● GIVEN EXERCISE 1
Reproduce the passage of the lidar notebook excerpt between "At this point, you" and "las = lastools.useLAStools('/storage/lidar/LAStools/bin')", inclusive.
● GIVEN EXERCISE 2
According to the lidar notebook excerpt, which port serves the interactive dashboard?

● EXTRACT
● ● ●

At this point, you should also be able to view an interactive dashboard on port 7002. If you're executing this on a remote server, you'll need to set up port forward so you can view the dashboard on your local machine's browser. Once you've done that, or if you're processing on your own machine, you can view the dashboard at [http://localhost:7002/status](http://localhost:7002/status).

In [None]:
las = lastools.useLAStools('/storage/lidar/LAStools/bin')

In [None]:
# where the imported lidar data is currently stored
workdir = os.path.abspath('/storage/lidar/odf_northwest_2015/wilkerson/')
# define data handling directories
processed = os.path.join(workdir,'processed')

# the coordinate reference system we'll be working with
target_epsg = 26910 # utm 10 N

In [None]:
# push our working directories and wrapper classes to the workers on the cluster as well
c.scatter([processed, las, target_epsg, num_cores], broadcast=True);

# Merge tiled derivative outputs together
Merge all the tiled GeoTiffs and Shapefiles into single overview files.

We'll produce a shapefile showing the layout of the non-buffered tiles as a single shapefile. This is a single process that takes a few seconds to run, so no need to distribute it using `dask`.

● ● ●

● ROWS
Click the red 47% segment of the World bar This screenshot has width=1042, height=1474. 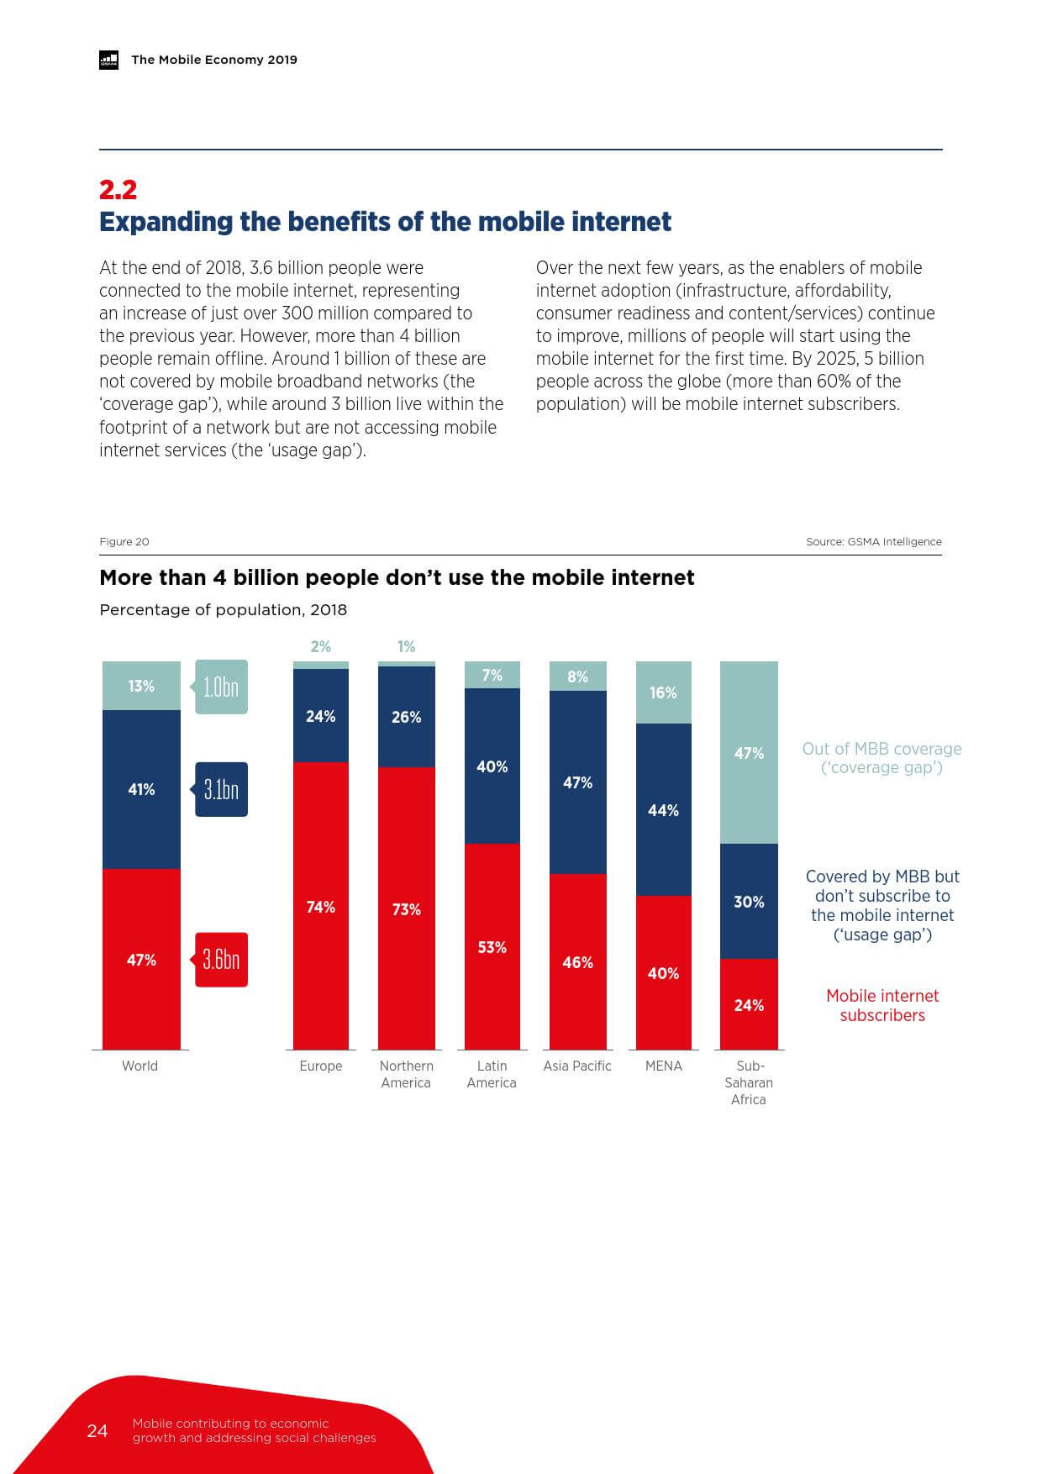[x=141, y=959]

● ● ●

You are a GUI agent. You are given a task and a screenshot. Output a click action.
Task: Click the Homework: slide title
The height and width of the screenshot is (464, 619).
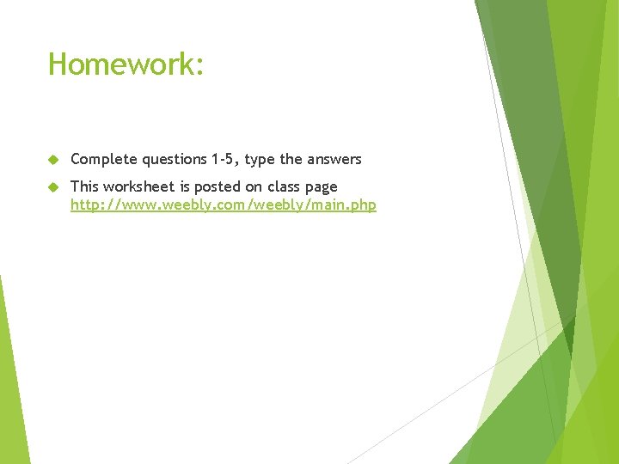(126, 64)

● ● ●

● TASK OUTPUT 1
At this point, you should also be able to view an interactive dashboard on port 7002. If you're executing this on a remote server, you'll need to set up port forward so you can view the dashboard on your local machine's browser. Once you've done that, or if you're processing on your own machine, you can view the dashboard at [http://localhost:7002/status](http://localhost:7002/status).

In [None]:
las = lastools.useLAStools('/storage/lidar/LAStools/bin')

● TASK OUTPUT 2
Port 7002